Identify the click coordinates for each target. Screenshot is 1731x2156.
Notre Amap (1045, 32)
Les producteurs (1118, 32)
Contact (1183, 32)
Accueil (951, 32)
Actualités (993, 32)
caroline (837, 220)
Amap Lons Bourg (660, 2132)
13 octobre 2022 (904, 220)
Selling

# Work item
Restate, word for word, the final stretch of the entries above: the line containing "Les producteurs (1118, 32)" and every line after it, up to and including the last.

# Output below
Les producteurs (1118, 32)
Contact (1183, 32)
Accueil (951, 32)
Actualités (993, 32)
caroline (837, 220)
Amap Lons Bourg (660, 2132)
13 octobre 2022 (904, 220)
Selling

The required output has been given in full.